LESETEXT —
---*---
Arabischer Israeli über die Zukunft: „Es gibt genügend Platz für alle“

Thabet Abu Ras ist Palästinenser, Israeli und Friedensaktivist. Er blickt auch nach dem 7. Oktober zuversichtlich auf eine Zweistaatenlösung.

Eine Person steht vor zerstörten Häusern

„Juden und Araber werden am nächsten Tag weiter zusammenleben.“ Foto: Ammar Awad/reuters

wochentaz: Herr Abu Ras, Sie sind palästinensischer Israeli und Friedensaktivist. Ein Teil Ihrer Familie lebt in Gaza. Wie geht es Ihnen gerade?
---*---
VORLIEGENDE DATENSÄTZE —
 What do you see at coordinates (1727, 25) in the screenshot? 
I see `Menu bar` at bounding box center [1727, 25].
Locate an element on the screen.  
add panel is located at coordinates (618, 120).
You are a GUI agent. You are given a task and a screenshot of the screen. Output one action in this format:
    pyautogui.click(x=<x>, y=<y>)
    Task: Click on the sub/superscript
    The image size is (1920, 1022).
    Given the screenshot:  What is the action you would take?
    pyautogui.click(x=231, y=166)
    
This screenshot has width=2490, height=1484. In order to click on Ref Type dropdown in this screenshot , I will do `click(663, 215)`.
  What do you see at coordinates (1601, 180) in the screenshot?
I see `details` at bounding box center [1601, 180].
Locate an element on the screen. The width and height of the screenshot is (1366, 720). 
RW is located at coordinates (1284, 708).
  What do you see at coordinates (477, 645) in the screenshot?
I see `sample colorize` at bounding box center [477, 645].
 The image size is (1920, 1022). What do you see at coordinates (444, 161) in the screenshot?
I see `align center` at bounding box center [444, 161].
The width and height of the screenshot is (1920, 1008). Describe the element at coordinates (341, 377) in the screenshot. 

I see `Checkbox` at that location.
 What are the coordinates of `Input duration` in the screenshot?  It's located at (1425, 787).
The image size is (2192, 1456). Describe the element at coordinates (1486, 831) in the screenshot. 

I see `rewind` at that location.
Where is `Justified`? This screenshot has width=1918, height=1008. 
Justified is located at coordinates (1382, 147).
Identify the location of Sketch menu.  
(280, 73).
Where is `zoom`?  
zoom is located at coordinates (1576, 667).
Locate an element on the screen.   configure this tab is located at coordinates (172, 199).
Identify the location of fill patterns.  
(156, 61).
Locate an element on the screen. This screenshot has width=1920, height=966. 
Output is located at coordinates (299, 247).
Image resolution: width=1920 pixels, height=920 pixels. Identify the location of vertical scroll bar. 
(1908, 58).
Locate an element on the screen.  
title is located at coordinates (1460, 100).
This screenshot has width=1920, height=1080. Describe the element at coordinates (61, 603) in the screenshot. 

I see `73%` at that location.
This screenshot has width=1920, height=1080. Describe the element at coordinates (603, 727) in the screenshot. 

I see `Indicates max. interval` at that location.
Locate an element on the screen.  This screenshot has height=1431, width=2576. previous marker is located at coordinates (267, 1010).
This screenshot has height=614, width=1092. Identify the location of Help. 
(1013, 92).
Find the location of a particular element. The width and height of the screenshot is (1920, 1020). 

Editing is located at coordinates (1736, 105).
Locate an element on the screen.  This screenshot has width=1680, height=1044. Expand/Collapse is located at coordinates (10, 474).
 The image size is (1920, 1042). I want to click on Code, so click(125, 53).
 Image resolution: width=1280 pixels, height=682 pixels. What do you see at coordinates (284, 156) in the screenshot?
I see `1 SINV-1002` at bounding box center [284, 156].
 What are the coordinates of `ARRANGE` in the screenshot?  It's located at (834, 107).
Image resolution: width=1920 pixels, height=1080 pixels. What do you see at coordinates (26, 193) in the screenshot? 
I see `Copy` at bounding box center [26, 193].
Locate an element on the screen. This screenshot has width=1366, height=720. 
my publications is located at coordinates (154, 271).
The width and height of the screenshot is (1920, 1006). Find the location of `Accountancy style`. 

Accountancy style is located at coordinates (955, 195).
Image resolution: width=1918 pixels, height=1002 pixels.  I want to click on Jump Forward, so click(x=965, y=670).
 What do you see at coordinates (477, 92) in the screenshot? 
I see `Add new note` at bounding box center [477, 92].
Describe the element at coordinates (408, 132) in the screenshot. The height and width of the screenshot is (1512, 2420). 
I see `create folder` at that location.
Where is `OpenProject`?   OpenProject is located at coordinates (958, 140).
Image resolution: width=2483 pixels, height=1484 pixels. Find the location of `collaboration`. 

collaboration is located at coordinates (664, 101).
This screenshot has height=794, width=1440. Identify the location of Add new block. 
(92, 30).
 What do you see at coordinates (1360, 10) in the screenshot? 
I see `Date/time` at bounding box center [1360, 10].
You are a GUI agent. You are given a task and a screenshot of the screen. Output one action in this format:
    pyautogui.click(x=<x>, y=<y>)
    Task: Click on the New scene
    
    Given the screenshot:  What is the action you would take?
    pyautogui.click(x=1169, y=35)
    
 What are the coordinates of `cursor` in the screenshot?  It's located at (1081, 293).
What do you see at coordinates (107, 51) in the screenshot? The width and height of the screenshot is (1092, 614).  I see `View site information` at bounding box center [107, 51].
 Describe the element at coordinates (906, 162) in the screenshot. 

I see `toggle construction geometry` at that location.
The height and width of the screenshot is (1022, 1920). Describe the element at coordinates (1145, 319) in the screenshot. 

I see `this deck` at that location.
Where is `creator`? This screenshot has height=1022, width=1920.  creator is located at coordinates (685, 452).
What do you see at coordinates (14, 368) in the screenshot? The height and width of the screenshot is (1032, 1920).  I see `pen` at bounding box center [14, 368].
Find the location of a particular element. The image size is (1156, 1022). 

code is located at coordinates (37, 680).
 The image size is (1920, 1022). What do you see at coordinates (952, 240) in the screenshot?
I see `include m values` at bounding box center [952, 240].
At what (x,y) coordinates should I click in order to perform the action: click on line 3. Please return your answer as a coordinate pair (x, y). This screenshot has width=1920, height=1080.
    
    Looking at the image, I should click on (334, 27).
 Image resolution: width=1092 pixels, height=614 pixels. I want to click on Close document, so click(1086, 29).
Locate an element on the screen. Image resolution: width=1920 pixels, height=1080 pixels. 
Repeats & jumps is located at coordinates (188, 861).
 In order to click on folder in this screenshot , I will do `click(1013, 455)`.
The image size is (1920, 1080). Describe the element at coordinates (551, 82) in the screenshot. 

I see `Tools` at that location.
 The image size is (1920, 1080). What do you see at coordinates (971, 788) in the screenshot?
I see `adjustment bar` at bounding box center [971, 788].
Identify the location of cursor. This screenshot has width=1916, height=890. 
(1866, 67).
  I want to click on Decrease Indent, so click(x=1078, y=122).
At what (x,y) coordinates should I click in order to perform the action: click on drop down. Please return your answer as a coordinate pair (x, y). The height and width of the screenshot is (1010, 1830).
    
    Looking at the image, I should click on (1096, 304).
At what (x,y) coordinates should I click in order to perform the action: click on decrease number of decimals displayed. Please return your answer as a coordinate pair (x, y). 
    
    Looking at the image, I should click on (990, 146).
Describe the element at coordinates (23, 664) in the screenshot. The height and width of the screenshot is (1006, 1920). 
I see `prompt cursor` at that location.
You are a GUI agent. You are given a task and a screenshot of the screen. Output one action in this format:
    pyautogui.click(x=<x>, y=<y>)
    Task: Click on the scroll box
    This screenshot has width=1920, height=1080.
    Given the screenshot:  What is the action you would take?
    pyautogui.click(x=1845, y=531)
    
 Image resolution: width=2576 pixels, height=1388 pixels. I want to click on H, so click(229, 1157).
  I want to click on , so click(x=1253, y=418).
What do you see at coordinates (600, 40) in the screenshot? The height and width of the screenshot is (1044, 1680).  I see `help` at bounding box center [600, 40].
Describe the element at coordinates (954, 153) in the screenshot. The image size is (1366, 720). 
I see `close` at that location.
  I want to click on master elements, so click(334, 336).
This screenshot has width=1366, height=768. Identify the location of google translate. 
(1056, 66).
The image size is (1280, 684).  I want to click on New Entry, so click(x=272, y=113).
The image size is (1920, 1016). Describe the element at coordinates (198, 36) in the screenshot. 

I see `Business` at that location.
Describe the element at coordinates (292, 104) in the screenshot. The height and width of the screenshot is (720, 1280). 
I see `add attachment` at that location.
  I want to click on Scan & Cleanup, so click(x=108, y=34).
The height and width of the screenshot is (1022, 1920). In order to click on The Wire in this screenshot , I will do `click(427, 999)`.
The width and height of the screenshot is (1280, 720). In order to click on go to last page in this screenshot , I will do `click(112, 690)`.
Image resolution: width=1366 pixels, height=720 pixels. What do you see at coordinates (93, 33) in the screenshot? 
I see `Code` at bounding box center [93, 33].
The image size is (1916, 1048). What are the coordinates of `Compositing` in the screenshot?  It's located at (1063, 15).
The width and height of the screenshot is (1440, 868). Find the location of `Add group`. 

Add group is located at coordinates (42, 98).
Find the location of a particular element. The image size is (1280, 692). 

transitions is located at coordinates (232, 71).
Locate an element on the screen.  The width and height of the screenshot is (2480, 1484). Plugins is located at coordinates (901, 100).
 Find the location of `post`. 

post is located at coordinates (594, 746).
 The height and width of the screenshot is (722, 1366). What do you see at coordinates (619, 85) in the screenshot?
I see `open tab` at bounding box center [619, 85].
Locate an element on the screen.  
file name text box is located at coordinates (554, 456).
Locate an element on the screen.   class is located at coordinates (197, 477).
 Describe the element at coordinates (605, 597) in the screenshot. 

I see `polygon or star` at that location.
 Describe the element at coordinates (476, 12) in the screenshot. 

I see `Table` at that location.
---*---
AUFGABEN —
1. Beantworten Sie zum Lesetext über Thabet Abu Ras diese Fragen:
(a) Auf welche Lösung blickt er laut Einleitung zuversichtlich?
(b) Wer hat laut Bildnachweis das Foto gemacht?
(c) Wo lebt laut der Frage der wochentaz ein Teil seiner Familie?
2. Zitieren Sie aus den Datensätzen den Abschnitt, der mit der Zeile mit „This screenshot has width=1366, height=768.“ beginnt und mit der Zeile mit „Add group is located at coordinates (42, 98).“ endet.

LÖSUNGEN —
1.
(a) Auf eine Zweistaatenlösung.
(b) Ammar Awad (Reuters).
(c) In Gaza.

2.
This screenshot has width=1366, height=768. Identify the location of google translate. 
(1056, 66).
The image size is (1280, 684).  I want to click on New Entry, so click(x=272, y=113).
The image size is (1920, 1016). Describe the element at coordinates (198, 36) in the screenshot. 

I see `Business` at that location.
Describe the element at coordinates (292, 104) in the screenshot. The height and width of the screenshot is (720, 1280). 
I see `add attachment` at that location.
  I want to click on Scan & Cleanup, so click(x=108, y=34).
The height and width of the screenshot is (1022, 1920). In order to click on The Wire in this screenshot , I will do `click(427, 999)`.
The width and height of the screenshot is (1280, 720). In order to click on go to last page in this screenshot , I will do `click(112, 690)`.
Image resolution: width=1366 pixels, height=720 pixels. What do you see at coordinates (93, 33) in the screenshot? 
I see `Code` at bounding box center [93, 33].
The image size is (1916, 1048). What are the coordinates of `Compositing` in the screenshot?  It's located at (1063, 15).
The width and height of the screenshot is (1440, 868). Find the location of `Add group`. 

Add group is located at coordinates (42, 98).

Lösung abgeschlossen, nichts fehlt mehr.